Prague is a city full of history, fun and fabulous beer. Don’t be fooled by the cheap price tag that comes with your Pilsner, there’s much more lurking in the alleyways of this Central European city than just a good time.
Just after World War II Prague fell to communist hands and the first installation of nationalization of the economy took place. On February 25th, 1948 the Communist Party seized complete control and this date marked the official start of the Communist totalitarian regime and lasted until the Velvet Revolution of 1989. At this point there was another wave of nationalism and 95% of all privately owned companies were seized and become property of the state. In the following years, the economy steadily decreased and basic human rights were suppressed.
In the 1960s Communism began to take a turn and things were beginning to look up as party secretary Alexander Dubcek attempted to create a more humane side to socialism, “socialism with a human face”, he called it. The sixties saw greater freedom in politics and culture as changes were slowly enforced. Dubcek’s policies guaranteed people basic rights and sought to reduce the amount of political prosecution going on in the country.
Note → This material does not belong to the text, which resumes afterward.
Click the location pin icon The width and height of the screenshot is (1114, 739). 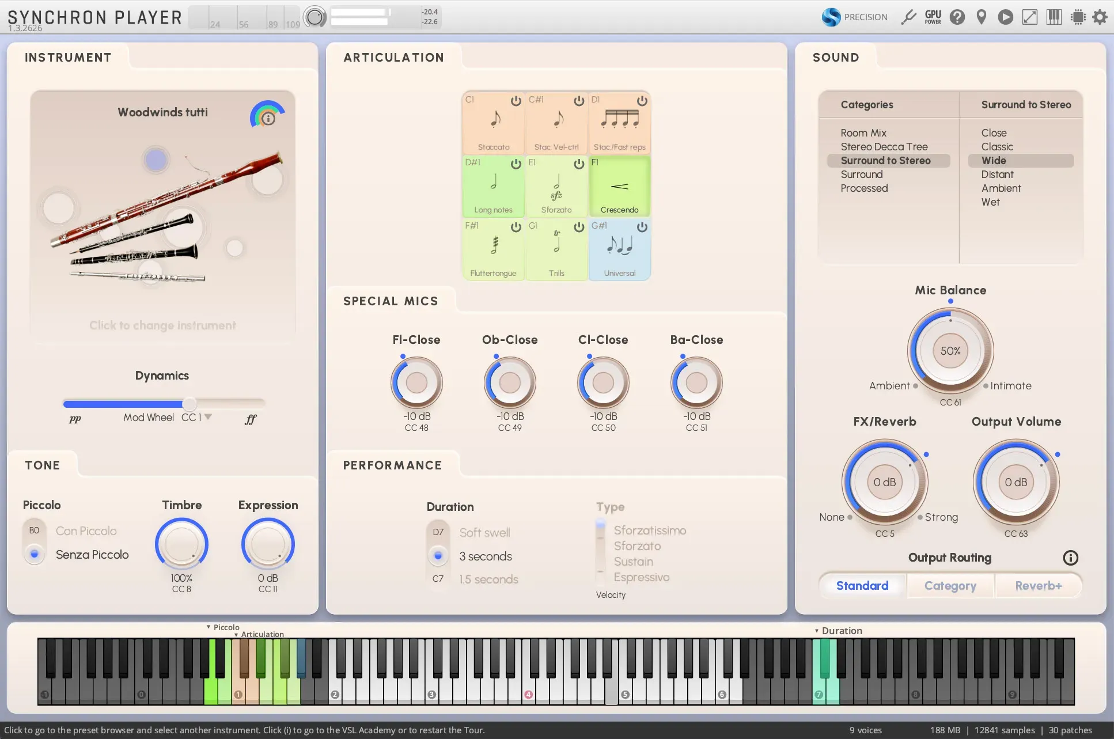[x=982, y=17]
In the spring of 1968 the growing freedoms reached the Prague government and the changes were seen as a threat to the Soviet Union. In response, on August 21, 1968, the five Warsaw Pact member countries invaded Czechoslovakia and from then on the Soviet troops occupied the country until 1989.
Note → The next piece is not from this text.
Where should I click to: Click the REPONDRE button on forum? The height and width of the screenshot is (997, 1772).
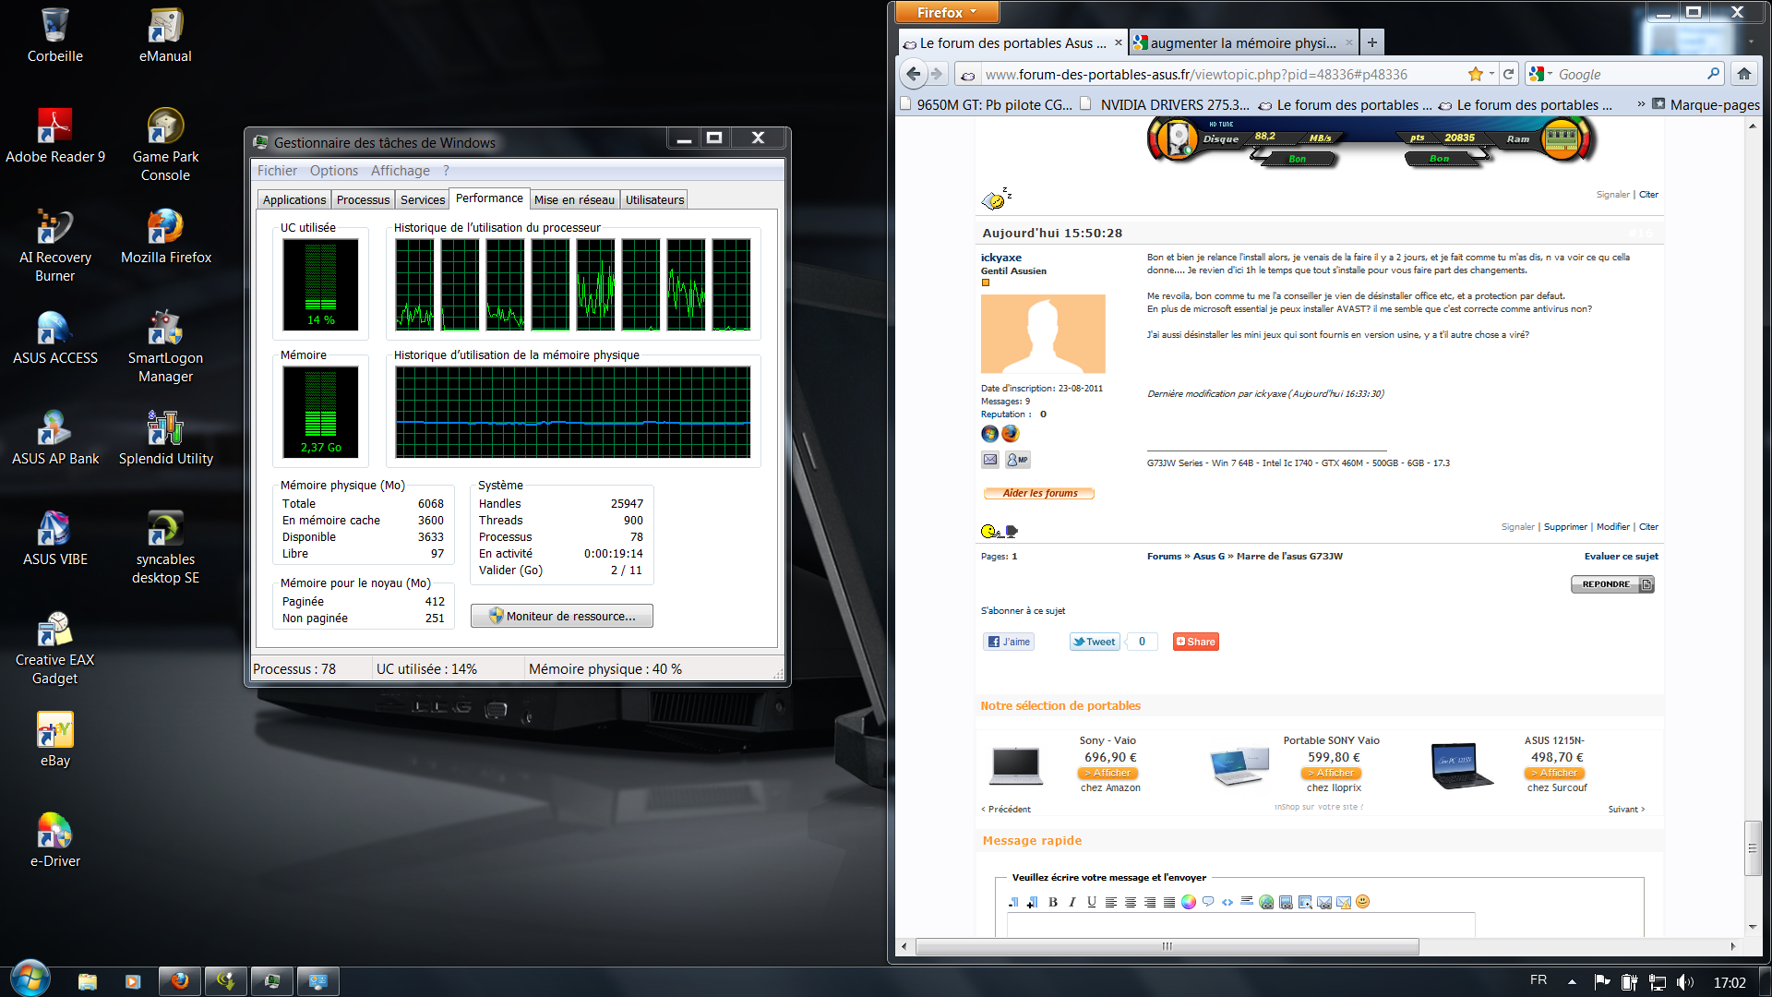pos(1610,584)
From the time of the changes in 1968, known as the Prague Spring, until the mid-1980s was known as a period of “normalization”, in which times the government attempted to put things back to the way they were before the reform. Any sign of rebellion or disapproval was prosecuted leading to the introduction of underground opposition and radical events such as when Charles University student Jan Palach set himself on fire in the center of Wenceslas Square in January 1969.
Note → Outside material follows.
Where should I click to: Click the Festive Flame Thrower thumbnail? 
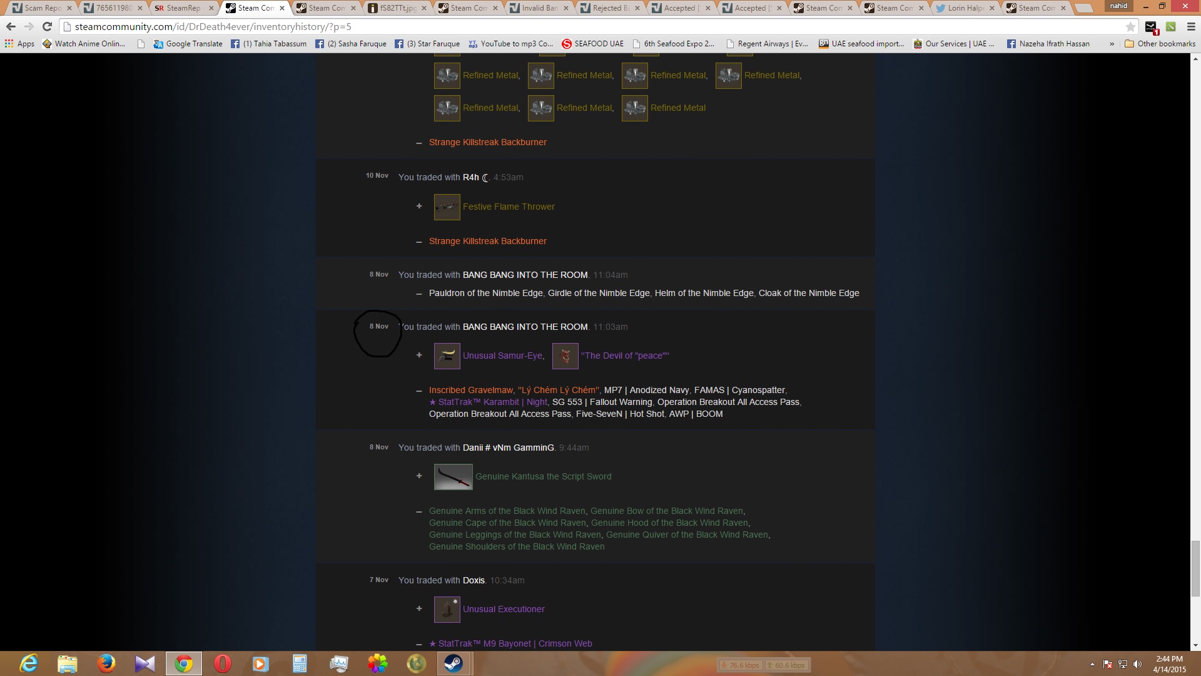447,207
In these years, John Lennon became a hero among the pacifist youth of Central Europe. During the Communist rule western pop songs were banned by the government and authorities and they had a special hatred toward John Lennon. Lennon’s lyrics praised freedom and peace that didn’t exist during Communist occupation and the authorities attempted to prevent it in every possible way.

When John Lennon was murdered in 1980, the Czech youth were devastated and late one night one of these peace-seekers scrawled the words “You’ve got Lenin, now leave us Lennon”, across this random wall near the French Embassy. It was almost immediately painted over by authorities and the vandals faced jail sentences if caught, but the young Czechs couldn’t be dissuaded. They continued to plaster murals of Lennon’s face and lyrics promising a world that they didn’t know across the wall until it was impossible for the authorities to keep up.
Once the Communist rule ended in 1989, the wall became a tribute to the peace movement of the oppressed citizens of not only the Czech Republic but all Communist ruled nations. Today it’s a place to not only promote peaceful relationships and pay tribute to Lennon but also to declare your love and devotion to other important in your life and spread general messages of peace and love.
Growing up as an American, I was blessed with the love and peace that these citizens found themselves fighting for each and every day. No European History class can prepare a young adult to face the facts of what actually happened during the war and following years in these regions of Europe. This wall represents something that I have been lucky enough to have my whole life. The Czech peoples devotion to continue fighting for their peace against the authorities of their country shows more strength than many young people can even fathom. Beyond the history, the wall symbolizes what the human race should be fighting for every day of our lives, peaceful living and acceptance.